For simplicity, here we limit our attention to the smallest perturbation that introduces only one new hole. However, a simple modification may be employed to address the case of the introduction of m new holes: include the sum of m nonzero eigenvalues of \(L_1^{up}(\varepsilon ,E)\) rather than just the first one in the spectral functional (10). We also remark that, due to the spectral inheritance principle 1, the proposed framework for \(\overline{\mathcal {H}}_1\) can be in principle extended to a general \(\overline{\mathcal {H}}_k\); however, this extension requires nontrivial considerations on the data modification procedure and on the numerical linear algebra tools, as a nontrivial topology of higher-order requires a much denser network.

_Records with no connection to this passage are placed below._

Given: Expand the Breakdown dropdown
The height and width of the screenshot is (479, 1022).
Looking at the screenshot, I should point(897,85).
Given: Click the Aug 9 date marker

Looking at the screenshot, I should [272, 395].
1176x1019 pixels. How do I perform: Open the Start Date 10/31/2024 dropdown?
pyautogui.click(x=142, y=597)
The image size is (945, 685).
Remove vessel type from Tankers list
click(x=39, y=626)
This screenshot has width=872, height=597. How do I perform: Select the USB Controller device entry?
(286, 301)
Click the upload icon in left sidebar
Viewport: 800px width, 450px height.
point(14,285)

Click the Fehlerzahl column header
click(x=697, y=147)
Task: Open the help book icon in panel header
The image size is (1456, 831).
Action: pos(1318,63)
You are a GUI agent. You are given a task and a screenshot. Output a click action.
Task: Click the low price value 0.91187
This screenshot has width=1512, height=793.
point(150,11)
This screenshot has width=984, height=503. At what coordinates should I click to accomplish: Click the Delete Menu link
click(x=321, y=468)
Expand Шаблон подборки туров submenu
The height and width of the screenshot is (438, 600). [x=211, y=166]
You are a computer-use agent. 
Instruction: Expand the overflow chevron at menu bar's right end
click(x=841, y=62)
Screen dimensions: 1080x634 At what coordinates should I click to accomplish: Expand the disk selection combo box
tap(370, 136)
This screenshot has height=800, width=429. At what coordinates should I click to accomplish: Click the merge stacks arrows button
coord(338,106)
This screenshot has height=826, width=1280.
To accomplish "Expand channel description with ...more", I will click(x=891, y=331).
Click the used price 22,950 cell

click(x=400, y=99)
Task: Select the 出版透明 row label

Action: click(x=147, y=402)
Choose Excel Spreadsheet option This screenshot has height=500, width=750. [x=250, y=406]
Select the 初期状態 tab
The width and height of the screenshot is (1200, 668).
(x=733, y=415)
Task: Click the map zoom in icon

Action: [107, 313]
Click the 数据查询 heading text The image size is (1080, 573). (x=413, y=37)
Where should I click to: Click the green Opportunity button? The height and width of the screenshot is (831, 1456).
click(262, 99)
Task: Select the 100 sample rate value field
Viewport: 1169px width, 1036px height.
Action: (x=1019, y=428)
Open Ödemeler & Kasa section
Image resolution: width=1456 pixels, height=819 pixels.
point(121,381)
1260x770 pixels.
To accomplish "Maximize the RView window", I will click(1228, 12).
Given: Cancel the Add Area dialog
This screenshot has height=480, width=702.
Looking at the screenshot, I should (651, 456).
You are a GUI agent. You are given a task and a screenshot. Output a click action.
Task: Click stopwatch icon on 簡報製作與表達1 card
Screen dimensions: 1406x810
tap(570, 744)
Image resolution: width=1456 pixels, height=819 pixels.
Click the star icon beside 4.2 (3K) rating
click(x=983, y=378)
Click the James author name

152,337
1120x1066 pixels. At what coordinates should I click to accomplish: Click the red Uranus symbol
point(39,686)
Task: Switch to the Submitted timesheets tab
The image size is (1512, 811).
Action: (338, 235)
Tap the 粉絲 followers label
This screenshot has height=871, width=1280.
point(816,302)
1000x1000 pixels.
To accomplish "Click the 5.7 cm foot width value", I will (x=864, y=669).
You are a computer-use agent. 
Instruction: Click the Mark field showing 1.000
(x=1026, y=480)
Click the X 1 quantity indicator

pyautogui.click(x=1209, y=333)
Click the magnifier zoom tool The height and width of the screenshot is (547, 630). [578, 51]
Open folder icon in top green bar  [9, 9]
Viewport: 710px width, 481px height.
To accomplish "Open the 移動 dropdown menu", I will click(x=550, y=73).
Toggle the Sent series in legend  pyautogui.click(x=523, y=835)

Different improvements are possible in terms of numerical implementation, including investigating the use of more sophisticated (e.g. implicit) integrators for the gradient flow system (17), which would additionally require the use of higher-order derivatives of \(\lambda _+(\varepsilon , E)\). Moreover, as already mentioned in Sect. 6.1, the numerical method for the computation of the small singular values would benefit from the use of an efficient preconditioner that can be effectively updated throughout the flow. Investigations in this direction are in progress and will be the subject of future work.